N.B. The package is simply a sophisticated interface to the HSL package MA33, and requires that a user has obtained the latter. ** MA33 is not included in GALAHAD** but is available without charge to recognised academics, see https://www.hsl.rl.ac.uk/archive/specs/ma33.pdf . The package offers additional features to MA33. The storage required for the factorization is chosen automatically and, if there is insufficient space for the factorization, more space is allocated and the factorization is repeated.The package also returns the number of entries in the factors and has facilities for identifying the rows and columns that are treated specially when the matrix is singular or rectangular.

Currently, only the control and inform parameters are exposed; these are provided and used by other GALAHAD packages with C interfaces. Extended functionality is available using the GALAHAD package uls.

Authors

N. I. M. Gould, STFC-Rutherford Appleton Laboratory, England.

C interface, additionally J. Fowkes, STFC-Rutherford Appleton Laboratory.

Julia interface, additionally A. Montoison and D. Orban, Polytechnique Montréal.

Originally released

March 2006, C interface December 2021.

Unsymmetric matrix storage formats

The unsymmetric $m$ by $n$matrix $A$ may be presented and stored in a variety of convenient input formats.

Both C-style (0 based)and fortran-style (1-based) indexing is allowed.
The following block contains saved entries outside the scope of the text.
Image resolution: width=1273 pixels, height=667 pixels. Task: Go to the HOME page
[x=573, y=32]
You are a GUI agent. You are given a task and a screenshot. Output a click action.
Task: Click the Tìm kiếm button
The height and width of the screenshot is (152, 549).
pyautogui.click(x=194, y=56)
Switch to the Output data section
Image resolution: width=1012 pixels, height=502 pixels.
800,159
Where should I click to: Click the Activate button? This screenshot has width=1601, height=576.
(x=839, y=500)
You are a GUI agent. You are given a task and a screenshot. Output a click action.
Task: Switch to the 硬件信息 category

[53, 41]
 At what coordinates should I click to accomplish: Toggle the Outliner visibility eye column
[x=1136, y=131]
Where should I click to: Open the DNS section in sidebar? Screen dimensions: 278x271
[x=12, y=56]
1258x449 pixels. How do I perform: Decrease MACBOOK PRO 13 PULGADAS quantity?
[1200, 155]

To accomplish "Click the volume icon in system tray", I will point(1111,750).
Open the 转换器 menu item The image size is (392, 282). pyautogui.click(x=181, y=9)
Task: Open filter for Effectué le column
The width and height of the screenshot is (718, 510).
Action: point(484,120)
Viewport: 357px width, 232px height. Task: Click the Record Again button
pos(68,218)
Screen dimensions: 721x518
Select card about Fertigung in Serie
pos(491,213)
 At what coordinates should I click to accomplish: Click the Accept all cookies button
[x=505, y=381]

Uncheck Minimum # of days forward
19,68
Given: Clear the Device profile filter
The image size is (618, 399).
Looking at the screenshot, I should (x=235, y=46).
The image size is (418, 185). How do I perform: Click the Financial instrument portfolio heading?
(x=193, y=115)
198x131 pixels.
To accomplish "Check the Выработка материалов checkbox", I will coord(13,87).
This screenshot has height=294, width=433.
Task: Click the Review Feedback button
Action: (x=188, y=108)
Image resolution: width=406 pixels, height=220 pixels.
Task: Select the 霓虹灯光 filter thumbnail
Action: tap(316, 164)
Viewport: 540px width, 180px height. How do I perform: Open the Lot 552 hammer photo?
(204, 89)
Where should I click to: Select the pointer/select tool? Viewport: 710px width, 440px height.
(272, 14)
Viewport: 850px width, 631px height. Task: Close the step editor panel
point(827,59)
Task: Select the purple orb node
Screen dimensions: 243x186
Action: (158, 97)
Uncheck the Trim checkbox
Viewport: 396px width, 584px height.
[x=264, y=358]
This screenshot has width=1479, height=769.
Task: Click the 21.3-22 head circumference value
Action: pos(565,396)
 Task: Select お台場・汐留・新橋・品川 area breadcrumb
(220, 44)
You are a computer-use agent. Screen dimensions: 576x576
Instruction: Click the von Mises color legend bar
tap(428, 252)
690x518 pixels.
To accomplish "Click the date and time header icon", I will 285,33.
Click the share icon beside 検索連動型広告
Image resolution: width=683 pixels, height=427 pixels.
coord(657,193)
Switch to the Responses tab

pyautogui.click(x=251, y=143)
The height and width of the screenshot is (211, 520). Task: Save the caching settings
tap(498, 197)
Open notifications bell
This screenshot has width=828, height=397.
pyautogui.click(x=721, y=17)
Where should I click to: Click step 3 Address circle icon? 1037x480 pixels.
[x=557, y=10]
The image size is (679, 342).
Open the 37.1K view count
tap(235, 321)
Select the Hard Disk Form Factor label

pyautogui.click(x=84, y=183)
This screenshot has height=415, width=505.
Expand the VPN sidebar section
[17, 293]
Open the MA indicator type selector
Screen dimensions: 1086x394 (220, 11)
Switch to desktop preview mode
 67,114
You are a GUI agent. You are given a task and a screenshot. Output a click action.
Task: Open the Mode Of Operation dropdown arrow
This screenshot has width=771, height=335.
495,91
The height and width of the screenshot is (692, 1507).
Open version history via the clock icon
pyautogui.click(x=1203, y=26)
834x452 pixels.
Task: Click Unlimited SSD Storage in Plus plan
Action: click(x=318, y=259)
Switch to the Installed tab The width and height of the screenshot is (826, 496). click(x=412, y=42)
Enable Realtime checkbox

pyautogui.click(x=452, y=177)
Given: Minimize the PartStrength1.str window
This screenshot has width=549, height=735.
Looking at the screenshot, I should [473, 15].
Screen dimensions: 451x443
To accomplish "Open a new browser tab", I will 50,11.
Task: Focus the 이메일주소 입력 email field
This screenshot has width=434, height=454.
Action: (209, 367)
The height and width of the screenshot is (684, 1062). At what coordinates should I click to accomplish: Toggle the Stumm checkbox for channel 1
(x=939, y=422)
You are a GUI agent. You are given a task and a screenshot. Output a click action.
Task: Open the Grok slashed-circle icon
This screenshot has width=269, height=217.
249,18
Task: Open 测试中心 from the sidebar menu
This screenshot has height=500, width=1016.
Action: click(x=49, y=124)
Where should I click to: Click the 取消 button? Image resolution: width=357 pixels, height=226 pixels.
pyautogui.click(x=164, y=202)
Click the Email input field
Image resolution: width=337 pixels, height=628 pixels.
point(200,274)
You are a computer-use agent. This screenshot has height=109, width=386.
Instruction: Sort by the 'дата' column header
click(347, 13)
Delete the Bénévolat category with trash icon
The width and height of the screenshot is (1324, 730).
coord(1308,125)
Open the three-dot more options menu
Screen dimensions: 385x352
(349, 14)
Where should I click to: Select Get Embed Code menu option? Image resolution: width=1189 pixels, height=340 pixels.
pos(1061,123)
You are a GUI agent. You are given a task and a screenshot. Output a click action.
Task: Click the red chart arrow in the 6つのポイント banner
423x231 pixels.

Choose control.f_indexing as false for C style and true for fortran style; the discussion below presumes C style, but add 1 to indices for the corresponding fortran version.

Wrappers will automatically convert between 0-based (C) and 1-based (fortran) array indexing, so may be used transparently from C. This conversion involves both time and memory overheads that may be avoided by supplying data that is already stored using 1-based indexing.

Dense storage format

The matrix $A$ is stored as a compactdense matrix by rows, that is, the values of the entries of each row in turn are stored in order within an appropriate real one-dimensional array. In this case, component $n \ast i + j$of the storage array Aval will hold the value A{ij}$ for $0 \leq i \leq m-1$, $0 \leq j \leq n-1$.

Sparse co-ordinate storage format

Only the nonzero entries of the matrices are stored. For the $l$-th entry, $0 \leq l \leq ne-1$, of $A$, its row index i, column index j and value $A_{ij}$, $0 \leq i \leq m-1$,$0 \leq j \leq n-1$,are stored as the $l$-th components of the integer arrays Arow and Acol and real array Aval, respectively, while the number of nonzeros is recorded as Ane = $ne$.

Sparse row-wise storage format

Again only the nonzero entries are stored, but this time they are ordered so that those in row i appear directly before those in row i+1. For the i-th row of $A$ the i-th component of the integer array Aptr holds the position of the first entry in this row, while Aptr(m) holds the total number of entries plus one. The column indices j, $0 \leq j \leq n-1$, and values $A_{ij}$ of thenonzero entries in the i-th row are stored in components l = Aptr(i), $\ldots$, Aptr(i+1)-1,$0 \leq i \leq m-1$, of the integer array Acol, and real array Aval, respectively. For sparse matrices, this scheme almost always requires less storage than its predecessor.